▶ [INFORMATION GIVEN]:
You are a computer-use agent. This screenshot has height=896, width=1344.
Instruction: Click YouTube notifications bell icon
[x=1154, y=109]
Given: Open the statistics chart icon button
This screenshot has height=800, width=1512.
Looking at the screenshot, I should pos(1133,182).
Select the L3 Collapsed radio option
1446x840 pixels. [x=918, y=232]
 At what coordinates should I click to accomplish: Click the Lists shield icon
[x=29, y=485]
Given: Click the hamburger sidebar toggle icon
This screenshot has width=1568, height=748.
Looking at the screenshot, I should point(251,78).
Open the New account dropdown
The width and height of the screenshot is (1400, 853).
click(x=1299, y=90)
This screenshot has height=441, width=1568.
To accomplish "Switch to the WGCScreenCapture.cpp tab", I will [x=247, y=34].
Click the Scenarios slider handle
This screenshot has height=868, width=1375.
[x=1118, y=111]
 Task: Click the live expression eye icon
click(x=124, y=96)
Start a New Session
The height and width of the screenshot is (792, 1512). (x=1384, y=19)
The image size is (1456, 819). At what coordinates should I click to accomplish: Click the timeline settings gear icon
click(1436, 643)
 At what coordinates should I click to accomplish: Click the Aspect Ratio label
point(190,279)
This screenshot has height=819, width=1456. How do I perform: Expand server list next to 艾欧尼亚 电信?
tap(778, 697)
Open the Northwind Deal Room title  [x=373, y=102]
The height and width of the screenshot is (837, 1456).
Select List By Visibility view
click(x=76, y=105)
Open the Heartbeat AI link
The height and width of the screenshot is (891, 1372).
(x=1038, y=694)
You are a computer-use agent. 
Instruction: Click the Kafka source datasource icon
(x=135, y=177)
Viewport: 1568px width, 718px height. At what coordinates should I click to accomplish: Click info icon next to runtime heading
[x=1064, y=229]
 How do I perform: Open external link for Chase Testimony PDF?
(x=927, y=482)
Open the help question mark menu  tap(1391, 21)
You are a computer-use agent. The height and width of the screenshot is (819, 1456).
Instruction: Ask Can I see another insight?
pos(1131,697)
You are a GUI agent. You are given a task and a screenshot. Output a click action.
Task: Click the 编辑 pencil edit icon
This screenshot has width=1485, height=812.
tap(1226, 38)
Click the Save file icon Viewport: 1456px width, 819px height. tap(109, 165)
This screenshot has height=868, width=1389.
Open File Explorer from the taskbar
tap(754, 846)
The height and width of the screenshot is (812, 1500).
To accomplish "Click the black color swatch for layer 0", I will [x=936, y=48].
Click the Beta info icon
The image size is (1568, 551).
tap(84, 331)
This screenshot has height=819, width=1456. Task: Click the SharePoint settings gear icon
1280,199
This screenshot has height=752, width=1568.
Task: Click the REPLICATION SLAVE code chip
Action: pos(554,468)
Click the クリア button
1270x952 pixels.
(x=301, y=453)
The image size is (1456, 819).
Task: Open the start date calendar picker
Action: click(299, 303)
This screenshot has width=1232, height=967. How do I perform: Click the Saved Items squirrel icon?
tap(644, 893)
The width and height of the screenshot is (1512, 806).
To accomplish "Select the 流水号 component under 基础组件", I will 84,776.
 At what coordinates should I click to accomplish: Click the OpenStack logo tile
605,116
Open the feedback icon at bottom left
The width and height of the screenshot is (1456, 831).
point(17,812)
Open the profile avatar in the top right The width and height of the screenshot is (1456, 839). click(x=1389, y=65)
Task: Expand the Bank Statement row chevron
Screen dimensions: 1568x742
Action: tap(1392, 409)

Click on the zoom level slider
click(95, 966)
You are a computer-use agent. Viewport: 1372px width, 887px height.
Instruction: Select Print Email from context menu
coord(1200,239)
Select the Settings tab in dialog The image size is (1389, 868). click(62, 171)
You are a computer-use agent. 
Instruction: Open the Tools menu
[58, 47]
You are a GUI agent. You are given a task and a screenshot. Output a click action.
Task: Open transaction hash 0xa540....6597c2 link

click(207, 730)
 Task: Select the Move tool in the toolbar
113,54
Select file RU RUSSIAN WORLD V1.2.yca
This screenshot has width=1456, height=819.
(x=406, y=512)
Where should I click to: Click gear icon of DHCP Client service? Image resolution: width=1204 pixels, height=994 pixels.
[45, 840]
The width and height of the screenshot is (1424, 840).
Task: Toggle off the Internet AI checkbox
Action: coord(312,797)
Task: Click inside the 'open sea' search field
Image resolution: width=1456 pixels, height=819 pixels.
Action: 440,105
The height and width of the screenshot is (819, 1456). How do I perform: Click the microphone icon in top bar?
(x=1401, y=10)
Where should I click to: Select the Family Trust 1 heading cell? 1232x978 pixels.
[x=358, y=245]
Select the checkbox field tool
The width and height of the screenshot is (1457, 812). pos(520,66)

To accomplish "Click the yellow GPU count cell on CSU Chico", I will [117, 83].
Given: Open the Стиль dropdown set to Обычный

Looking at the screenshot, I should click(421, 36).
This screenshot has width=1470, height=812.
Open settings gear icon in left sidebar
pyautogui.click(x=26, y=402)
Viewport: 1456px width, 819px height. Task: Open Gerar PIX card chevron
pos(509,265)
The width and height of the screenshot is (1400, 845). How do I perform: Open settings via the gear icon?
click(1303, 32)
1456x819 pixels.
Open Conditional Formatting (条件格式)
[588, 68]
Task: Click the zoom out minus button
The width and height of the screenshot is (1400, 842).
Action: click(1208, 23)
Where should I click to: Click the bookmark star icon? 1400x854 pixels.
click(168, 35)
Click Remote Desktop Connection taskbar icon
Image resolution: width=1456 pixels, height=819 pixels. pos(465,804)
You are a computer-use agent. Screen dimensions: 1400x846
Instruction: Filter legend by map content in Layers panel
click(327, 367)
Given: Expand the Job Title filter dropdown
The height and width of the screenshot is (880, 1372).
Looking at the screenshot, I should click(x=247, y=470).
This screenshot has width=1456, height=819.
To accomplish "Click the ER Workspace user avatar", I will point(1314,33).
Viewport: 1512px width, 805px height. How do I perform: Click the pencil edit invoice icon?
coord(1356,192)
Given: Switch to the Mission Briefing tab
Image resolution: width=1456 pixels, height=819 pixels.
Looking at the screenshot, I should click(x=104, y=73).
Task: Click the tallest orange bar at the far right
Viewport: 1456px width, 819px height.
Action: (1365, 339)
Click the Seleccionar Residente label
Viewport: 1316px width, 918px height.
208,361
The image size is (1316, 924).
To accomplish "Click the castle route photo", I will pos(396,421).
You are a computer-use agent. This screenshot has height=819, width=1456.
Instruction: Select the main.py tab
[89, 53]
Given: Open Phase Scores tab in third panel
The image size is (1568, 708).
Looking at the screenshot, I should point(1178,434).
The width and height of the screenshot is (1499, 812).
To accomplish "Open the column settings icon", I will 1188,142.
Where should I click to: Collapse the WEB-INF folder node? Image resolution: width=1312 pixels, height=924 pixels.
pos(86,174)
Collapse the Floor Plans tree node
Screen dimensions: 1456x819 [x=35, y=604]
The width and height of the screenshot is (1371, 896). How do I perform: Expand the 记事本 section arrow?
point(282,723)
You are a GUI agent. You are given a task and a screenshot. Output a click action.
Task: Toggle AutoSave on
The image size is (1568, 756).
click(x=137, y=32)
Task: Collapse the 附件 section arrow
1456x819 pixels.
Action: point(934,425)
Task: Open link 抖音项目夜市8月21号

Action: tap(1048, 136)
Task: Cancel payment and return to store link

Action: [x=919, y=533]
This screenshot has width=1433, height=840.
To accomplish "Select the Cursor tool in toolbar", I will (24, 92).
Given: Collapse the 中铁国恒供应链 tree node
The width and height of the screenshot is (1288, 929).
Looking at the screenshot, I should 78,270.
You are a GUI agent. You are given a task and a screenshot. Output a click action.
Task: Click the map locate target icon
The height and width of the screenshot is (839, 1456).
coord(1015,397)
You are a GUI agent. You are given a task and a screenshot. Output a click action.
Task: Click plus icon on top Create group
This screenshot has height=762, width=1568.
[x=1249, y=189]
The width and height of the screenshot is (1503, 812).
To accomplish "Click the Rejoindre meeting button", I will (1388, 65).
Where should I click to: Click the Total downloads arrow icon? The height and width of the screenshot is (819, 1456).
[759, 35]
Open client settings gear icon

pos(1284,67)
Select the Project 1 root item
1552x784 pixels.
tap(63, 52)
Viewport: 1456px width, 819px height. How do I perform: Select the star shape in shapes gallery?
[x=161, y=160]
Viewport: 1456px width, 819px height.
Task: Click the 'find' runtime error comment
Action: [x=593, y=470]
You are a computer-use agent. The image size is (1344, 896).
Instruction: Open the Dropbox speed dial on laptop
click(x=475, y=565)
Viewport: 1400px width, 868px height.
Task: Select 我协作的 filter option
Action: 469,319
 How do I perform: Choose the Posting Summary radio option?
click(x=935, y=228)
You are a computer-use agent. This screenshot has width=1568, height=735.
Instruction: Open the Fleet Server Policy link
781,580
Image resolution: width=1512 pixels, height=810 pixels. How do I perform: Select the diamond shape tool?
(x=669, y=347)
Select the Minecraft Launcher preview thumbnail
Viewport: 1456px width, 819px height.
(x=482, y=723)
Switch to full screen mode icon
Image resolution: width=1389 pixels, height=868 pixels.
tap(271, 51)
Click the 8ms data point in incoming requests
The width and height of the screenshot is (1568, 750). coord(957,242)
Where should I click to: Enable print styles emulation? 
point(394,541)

▶ [WHAT TO WORK ON]:
Take the line above containing "Viewport: 1512px width, 805px", the line containing "The image size is (1316, 924).", and all lines in between, and copy them exactly without anything else.

▶ [EXERCISE ANSWER]:
Viewport: 1512px width, 805px height. How do I perform: Click the pencil edit invoice icon?
coord(1356,192)
Given: Switch to the Mission Briefing tab
Image resolution: width=1456 pixels, height=819 pixels.
Looking at the screenshot, I should click(x=104, y=73).
Task: Click the tallest orange bar at the far right
Viewport: 1456px width, 819px height.
Action: (1365, 339)
Click the Seleccionar Residente label
Viewport: 1316px width, 918px height.
208,361
The image size is (1316, 924).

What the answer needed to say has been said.